Viernes, 7 de Diciembre de 2007

Un británico finge su muerte y reaparece seis años después

John Darwin, un británico que fingió su propia muerte ante sus hijos, se resiste a desvelar su secreto.

LOURDES GÓMEZ ·07/12/2007 - 21:18h

La policía inglesa obtuvo ayer el permiso judicial para extender el plazo de detención para ser interrogado de John Darwin, el hombre que aparentemente fingió su propia muerte ante sus hijos.

"Nos ha dado una especie de explicación", señaló el detective Andy Greenwood. Pero John Darwin se resiste a desvelar su secreto. Se aferra a una presunta amnesia para no contar el misterio de su muerte fingida.

En marzo de 2002 desapareció de casa, en Seaton Carew, en la costa noreste de Inglaterra. Tan sólo dejó un reguero de pistas marítimas.

Primero apareció un remo y, meses después, la canoa en la que solía navegar por aguas del Mar del Norte.

La embarcación estaba destrozada y se creyó que el funcionario de prisiones, padre de dos hijos, había sufrido una tragedia.

La familia lo dio por muerto. Y su mujer, Anne, obtuvo el certificado de defunción un año después. Lo necesitaba para reclamar la indemnización del seguro de vida.

Darwin reapareció el sábado pasado. Se presentó en una comisaría de Londres, sugiriendo que era una de las muchas personas en paradero desconocido. Alegó amnesia aunque recordó sus datos de identidad.

En su mente, dijo a sus 57 años, sólo quedan recuerdos anteriores a 2000. Mark y Anthony por poco se mueren de la alegría de recuperar a un padre que creían muerto.

La euforia inicial pronto se vio nublada por las sospechas.
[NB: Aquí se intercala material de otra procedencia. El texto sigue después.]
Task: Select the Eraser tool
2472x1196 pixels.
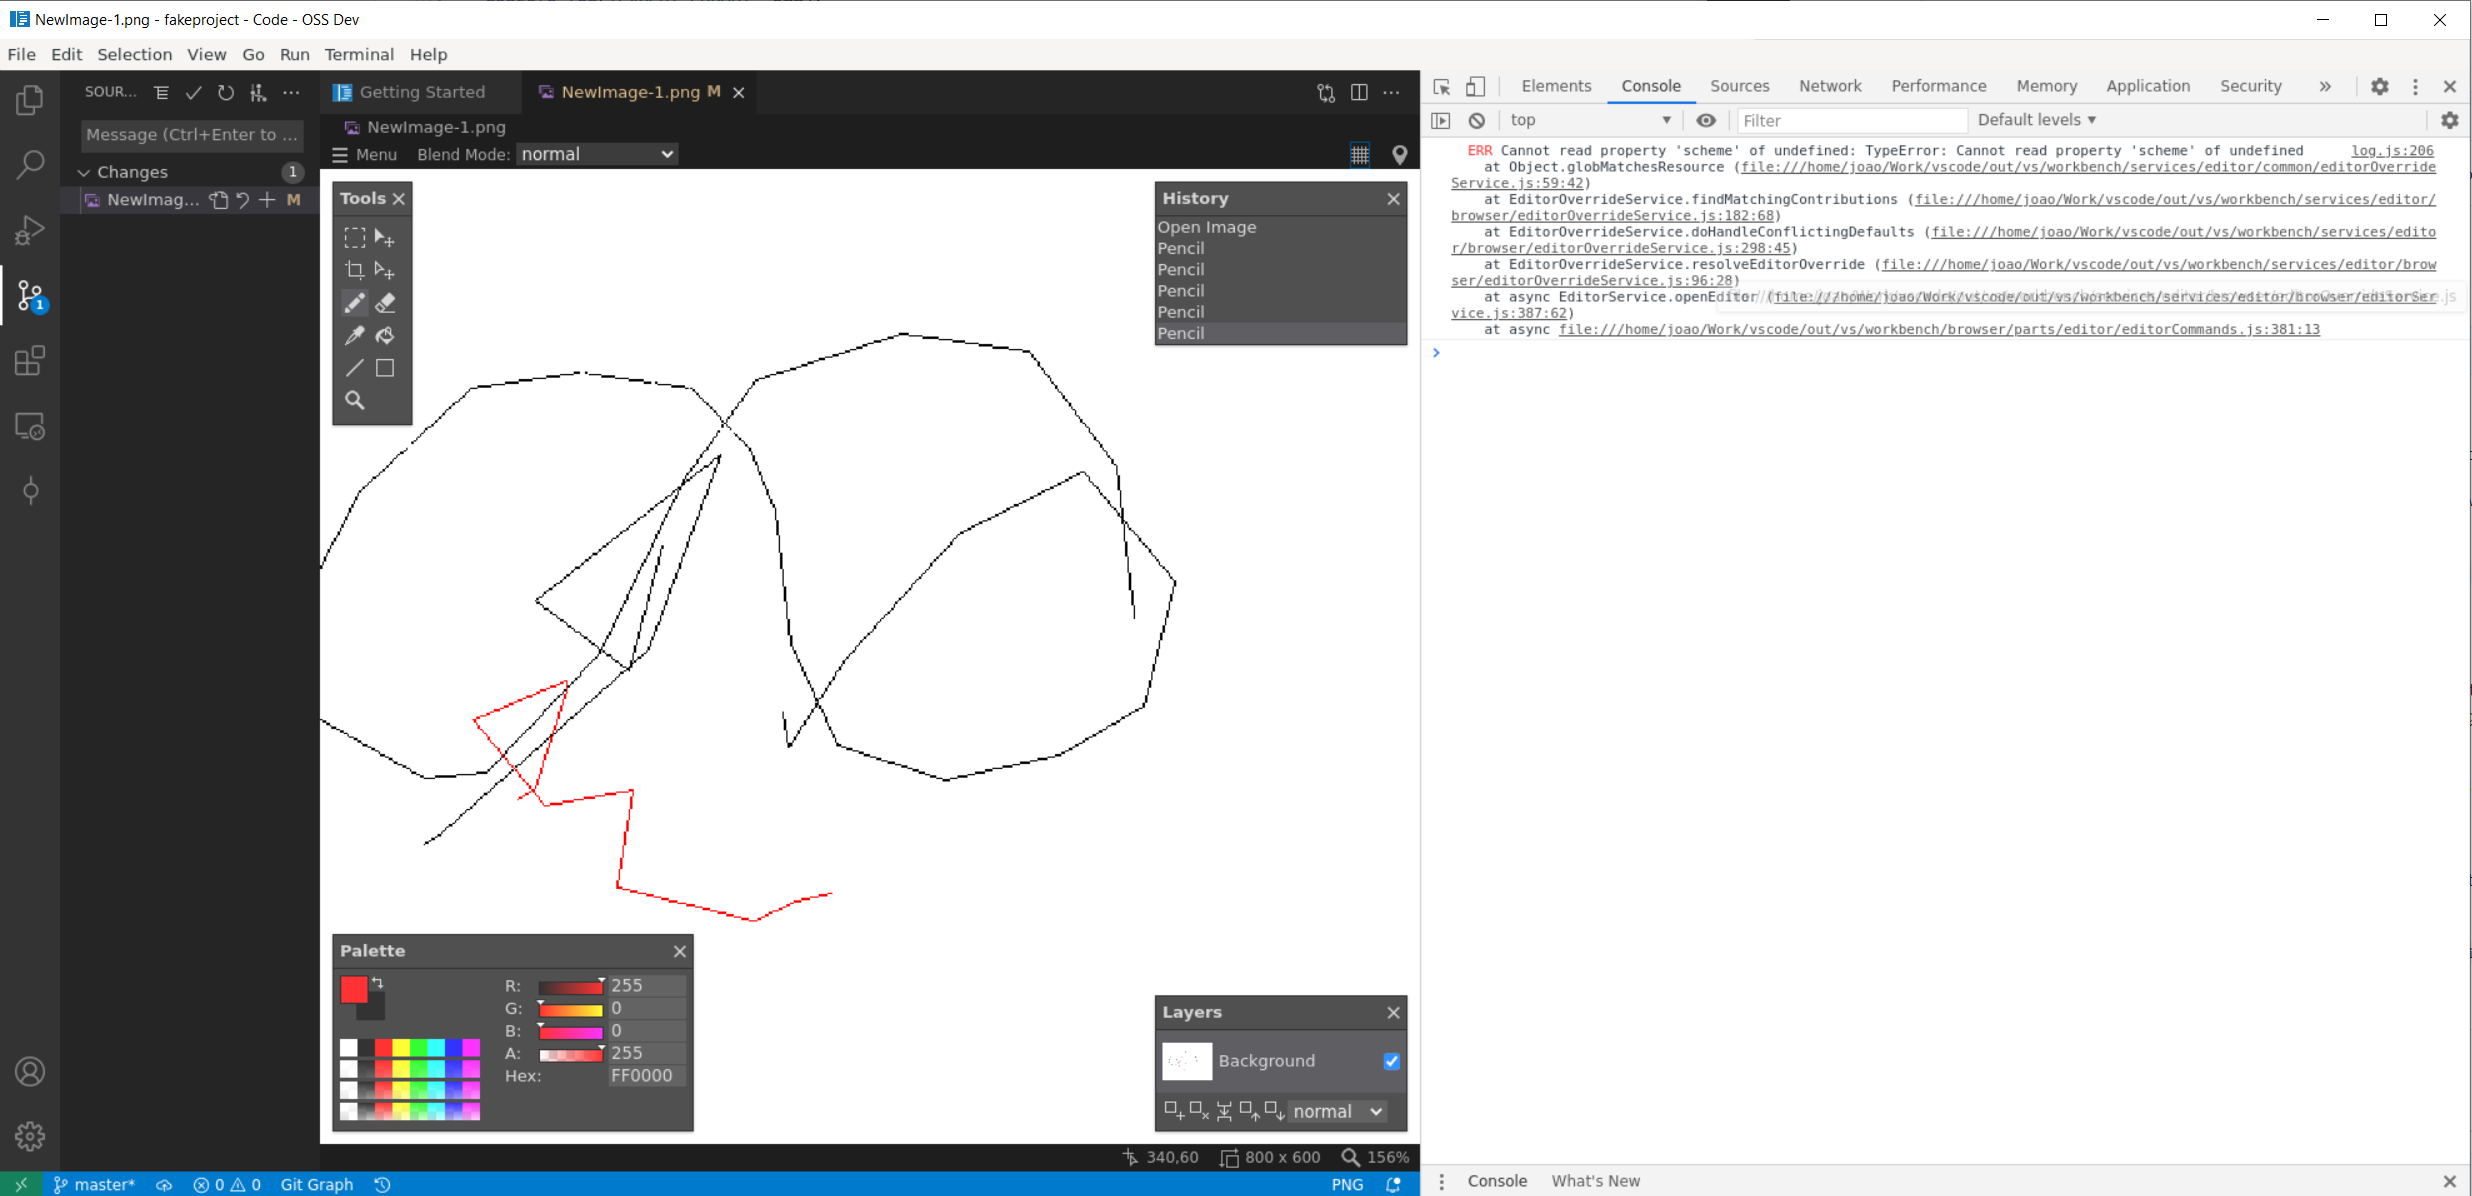Action: pyautogui.click(x=386, y=303)
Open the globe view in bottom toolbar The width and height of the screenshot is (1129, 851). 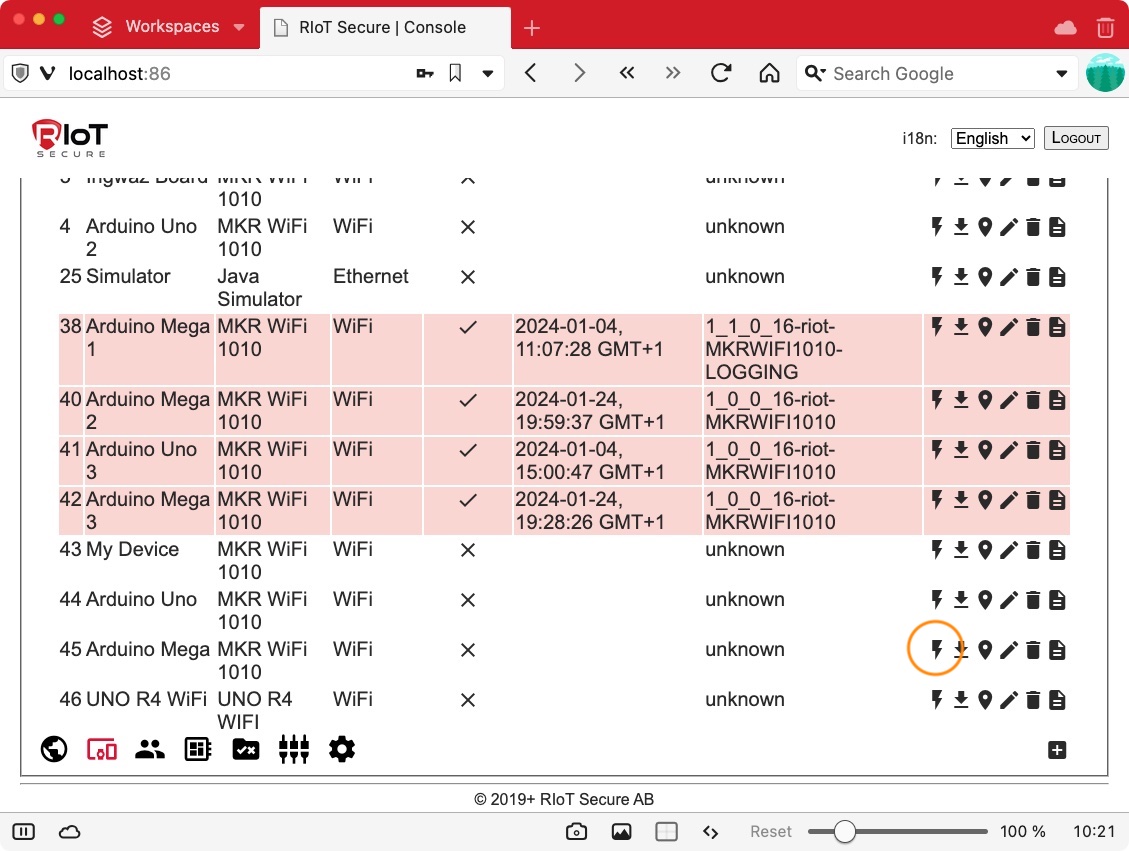click(54, 749)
Anne Darwin no tenía prisas por reencontrarse con su marido y siguió anclada en su nuevo domicilio en Panamá.

Hasta que una fotografía de la pareja, tomada en el mismo apartamento, y reproducida por la prensa británica, le forzó a dar la cara.

"Mis hijos nunca me perdonarán. Ellos pensaban que John estaba muerto. Ahora me odiarán", dijo la mujer. "Somos víctimas de un enorme  chanchullo", protestaron Mark y Anthony.

Faltan muchas piezas por encajar en el puzzle y el matrimonio se resiste a proporcionar pistas. Mientras, afloran informaciones de terceras personas que testimonian haber visto a la pareja en distintos puntos del planeta.